Le 11 mars 2025


- Scénariste : Marion ACHARD>
- Dessinateur : Toni Galmés
- Collection : HISTOIRE & HISTOIRES
- Genre : Drame, Historique, Témoignage
- Editeur : Delcourt
- Famille : BD Franco-belge
- Date de sortie : 29 janvier 2025
Après la petite soeur Lisou qui a échappé à la déportation, découvrez l’aînée Mylaine, qui en est revenue...
Résumé : Durant la Seconde Guerre mondiale, la famille Veil s’est cachée dans les Alpes, mais en février 1944, les nazis les ont rattrapé. Si la benjamine Lisou est envoyée pour prévenir ses parents, la grande sœur Mylaine se sacrifie et est emmenée dans les camps...

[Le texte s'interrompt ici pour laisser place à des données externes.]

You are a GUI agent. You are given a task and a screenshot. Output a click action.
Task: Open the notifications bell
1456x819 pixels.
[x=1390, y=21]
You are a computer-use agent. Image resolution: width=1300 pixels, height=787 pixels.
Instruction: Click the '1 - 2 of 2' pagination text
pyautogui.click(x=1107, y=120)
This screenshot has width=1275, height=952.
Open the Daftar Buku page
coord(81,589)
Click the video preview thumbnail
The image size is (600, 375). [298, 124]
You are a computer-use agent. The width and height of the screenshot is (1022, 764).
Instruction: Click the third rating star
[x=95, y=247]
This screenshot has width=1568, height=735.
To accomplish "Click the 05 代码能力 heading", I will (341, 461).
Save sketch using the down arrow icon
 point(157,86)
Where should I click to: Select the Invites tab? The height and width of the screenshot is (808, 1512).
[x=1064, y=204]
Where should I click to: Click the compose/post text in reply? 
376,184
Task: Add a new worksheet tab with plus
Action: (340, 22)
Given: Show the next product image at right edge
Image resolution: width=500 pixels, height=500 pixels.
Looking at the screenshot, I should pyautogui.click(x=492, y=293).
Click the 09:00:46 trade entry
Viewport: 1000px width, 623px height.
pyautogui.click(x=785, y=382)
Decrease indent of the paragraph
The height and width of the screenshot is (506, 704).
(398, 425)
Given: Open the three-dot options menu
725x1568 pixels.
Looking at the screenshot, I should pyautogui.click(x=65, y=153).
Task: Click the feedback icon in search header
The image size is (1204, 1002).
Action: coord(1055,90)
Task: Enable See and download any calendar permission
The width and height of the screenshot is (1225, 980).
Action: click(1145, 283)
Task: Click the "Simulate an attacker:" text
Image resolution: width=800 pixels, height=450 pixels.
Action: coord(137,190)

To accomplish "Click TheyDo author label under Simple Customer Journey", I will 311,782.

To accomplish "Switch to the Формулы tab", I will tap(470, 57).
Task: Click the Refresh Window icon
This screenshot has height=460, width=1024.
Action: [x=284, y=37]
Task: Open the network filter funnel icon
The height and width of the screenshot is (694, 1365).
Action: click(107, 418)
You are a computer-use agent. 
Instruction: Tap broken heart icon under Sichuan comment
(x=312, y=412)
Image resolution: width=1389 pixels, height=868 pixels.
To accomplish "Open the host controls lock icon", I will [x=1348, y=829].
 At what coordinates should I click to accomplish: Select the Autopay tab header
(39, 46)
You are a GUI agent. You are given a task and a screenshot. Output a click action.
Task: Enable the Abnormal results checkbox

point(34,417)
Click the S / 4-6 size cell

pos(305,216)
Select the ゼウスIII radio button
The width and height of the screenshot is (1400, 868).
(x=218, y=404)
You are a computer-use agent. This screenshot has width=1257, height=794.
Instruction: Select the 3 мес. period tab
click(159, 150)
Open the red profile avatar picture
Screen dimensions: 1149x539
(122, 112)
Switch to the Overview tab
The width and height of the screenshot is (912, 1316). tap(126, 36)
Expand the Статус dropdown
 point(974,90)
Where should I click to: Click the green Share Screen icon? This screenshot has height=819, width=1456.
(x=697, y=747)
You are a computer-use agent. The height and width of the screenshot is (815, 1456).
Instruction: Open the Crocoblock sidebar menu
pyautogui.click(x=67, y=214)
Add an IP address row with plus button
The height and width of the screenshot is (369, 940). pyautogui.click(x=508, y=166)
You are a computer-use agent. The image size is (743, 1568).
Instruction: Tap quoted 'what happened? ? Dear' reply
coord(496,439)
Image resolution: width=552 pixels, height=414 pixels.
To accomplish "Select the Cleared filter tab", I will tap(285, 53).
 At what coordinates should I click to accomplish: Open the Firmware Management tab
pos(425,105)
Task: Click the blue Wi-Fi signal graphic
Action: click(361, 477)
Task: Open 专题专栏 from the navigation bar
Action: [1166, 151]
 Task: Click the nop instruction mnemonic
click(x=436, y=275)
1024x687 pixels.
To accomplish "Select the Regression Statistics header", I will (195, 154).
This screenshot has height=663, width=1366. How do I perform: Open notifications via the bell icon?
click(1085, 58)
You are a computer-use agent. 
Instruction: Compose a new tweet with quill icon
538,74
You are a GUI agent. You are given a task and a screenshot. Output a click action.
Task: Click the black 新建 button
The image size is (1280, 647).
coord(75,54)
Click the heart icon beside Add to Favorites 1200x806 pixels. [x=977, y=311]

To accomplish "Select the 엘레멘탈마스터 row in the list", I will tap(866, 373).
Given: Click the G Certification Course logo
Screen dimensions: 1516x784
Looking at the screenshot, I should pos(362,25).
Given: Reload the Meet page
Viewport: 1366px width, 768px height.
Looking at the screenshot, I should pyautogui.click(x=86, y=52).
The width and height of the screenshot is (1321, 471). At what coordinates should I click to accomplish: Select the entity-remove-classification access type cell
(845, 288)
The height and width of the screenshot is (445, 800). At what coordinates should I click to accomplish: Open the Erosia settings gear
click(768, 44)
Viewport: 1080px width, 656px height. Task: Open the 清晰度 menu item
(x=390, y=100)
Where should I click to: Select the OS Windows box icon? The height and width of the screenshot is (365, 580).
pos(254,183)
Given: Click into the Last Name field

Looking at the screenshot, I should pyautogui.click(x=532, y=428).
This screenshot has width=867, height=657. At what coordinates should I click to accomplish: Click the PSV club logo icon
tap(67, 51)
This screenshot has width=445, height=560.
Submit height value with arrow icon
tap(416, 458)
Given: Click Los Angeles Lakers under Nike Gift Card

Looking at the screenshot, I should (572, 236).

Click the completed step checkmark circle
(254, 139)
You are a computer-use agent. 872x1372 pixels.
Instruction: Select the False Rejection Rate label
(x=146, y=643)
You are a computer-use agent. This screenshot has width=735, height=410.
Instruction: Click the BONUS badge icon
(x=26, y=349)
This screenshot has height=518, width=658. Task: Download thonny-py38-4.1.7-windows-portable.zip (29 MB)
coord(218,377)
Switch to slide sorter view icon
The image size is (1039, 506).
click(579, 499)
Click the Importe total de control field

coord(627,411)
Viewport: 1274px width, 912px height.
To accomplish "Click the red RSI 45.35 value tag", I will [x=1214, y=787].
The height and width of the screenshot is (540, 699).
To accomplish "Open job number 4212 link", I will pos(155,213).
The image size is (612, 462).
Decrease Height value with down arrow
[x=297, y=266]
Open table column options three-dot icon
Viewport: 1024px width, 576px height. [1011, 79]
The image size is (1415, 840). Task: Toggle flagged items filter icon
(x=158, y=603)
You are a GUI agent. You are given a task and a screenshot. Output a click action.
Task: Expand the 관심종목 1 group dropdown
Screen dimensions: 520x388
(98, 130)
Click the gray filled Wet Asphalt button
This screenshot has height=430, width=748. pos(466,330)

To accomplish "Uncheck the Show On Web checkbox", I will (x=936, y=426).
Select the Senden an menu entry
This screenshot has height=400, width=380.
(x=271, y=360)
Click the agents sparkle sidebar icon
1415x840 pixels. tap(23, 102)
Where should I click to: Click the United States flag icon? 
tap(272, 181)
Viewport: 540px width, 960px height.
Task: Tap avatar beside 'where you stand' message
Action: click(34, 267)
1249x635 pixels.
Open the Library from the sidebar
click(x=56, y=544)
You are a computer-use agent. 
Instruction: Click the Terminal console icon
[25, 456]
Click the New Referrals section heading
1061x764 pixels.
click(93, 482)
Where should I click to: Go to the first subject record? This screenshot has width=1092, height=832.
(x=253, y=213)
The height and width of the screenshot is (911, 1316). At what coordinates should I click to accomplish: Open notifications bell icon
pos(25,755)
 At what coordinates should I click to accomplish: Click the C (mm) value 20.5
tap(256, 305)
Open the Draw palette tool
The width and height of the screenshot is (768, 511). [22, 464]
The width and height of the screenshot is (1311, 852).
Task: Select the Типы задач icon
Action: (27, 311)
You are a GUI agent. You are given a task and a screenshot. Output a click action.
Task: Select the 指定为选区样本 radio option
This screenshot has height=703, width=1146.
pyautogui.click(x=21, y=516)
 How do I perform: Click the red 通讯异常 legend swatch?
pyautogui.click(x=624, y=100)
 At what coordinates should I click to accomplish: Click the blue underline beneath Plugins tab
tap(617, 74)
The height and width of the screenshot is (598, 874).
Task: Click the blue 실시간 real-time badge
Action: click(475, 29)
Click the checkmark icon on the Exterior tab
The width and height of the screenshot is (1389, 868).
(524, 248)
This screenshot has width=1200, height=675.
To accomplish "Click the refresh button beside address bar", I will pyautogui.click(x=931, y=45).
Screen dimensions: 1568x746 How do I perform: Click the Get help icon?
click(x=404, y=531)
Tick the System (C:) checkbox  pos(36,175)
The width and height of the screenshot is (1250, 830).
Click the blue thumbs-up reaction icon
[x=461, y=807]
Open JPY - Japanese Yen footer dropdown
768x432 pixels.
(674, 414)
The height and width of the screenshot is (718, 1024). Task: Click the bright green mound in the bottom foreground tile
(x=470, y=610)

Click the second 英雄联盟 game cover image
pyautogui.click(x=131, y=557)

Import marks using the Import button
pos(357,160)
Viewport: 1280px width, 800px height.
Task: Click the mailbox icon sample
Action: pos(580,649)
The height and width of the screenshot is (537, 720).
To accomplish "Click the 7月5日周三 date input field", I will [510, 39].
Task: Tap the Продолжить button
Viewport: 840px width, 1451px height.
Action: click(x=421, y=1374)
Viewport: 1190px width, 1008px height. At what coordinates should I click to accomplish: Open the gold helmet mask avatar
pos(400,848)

Critique : Le premier tome de ce diptyque Quand la nuit tombe s’était intéressé à la survie chanceuse de Lisou et de ses parents, cachés dans les Alpes puis en Suisse pour échapper à la Gestapo et aux autorités françaises, grâce au sacrifice effroyable mais tellement beau de sa grande sœur Mylaine. C’est désormais d’elle et de sa survie non pas chanceuse, mais miraculeuse, car elle a dû traverser l’enfer des camps d’extermination allemands pour revenir auprès des siens, formant ainsi une famille si rare qui n’aura pas à déplorer de morts sans avoir émigrer avant la guerre. Marion Achard s’est donc faite relais dans sa famille, voulant faire parler, voulant partager ces années qui ont tant marqué, tant traumatisé, tant fait réévaluer l’inhumanité. Lisou avait donc une fin heureuse programmée, du danger et des risques, mais on comprend très vite que si Mylaine a une fin où elle ne disparaît pas, son âme sera autrement meurtrie. En effet, la déportation est d’autant plus violente qu’elle est seule, et si elle raconte qu’elle s’accroche à cette idée que les siens sont en sécurité, tous ceux qu’elle verra ne seront que de passage, la plupart fauchées par le froid et l’épuisement, le manque de nourriture ou la maladie, mais surtout par les exécutions des Allemands. Il est terriblement touchant de voir comment ce témoignage s’articule entre petite entraide et amitiés éphémères mais qui comptent tant, avec des passages de violence crûe, de scènes sordides où l’on reste une nuit dans la neige, où l’on compte trois petits pois dans un bol d’eau chaude pour se redonner une gorgée d’humour, où une kapo vous ôte tout espoir... Comme Mylaine, le lecteur se demande comment elle s’en est échappée, ce que son cerveau a dû oublier pour ne pas sombrer dans la folie, comment ces cerveaux fous ont-ils pu arriver à un tel degré de haine, ici pour des femmes et des enfants si innocents, comme à chaque ouvrage traitant des atrocités de 1939-1945.
© Delcourt / Galmés
Toujours avec justesse, avec un coup de pinceau vivant, Toni Galmés complète donc cette nuit qui tombe avec un aller (et heureusement un retour) vers l’Allemagne et la Pologne, vers ces camps qui se dressent, et que Mylaine se souvient immenses, dans une foule où personne ne se connaît vraiment, avec des changements de soldats et de directeurs. Le dessinateur apporte sans le chercher une dimension chaleureuse, à travers ce personnage de Mylaine, non pas solaire mais forte à l’intérieur, non par rayonnement mais par un cœur, un noyau qui continue de brûler. Ainsi, grâce à elle, celles qui croisent sa route peuvent acquérir une certaine aura, une petite luminosité. Les camps, les SS, les gardiennes, s’ils restent abominables, eux aussi arrivent à ne pas être maléfiques, sans faire oublier leur inhumanité, mais en la racontant avec un dessin qui peut toucher tous les publics.
© Delcourt / Galmés
Dans une époque et une actualité qui ramène hélas des idées et des discours qui paraissent éteints, Quand la nuit tombe : Mylaine rappelle que des hommes ont fait subir le pire à d’autres humains, et si Mylaine a survécu, c’est pour le raconter.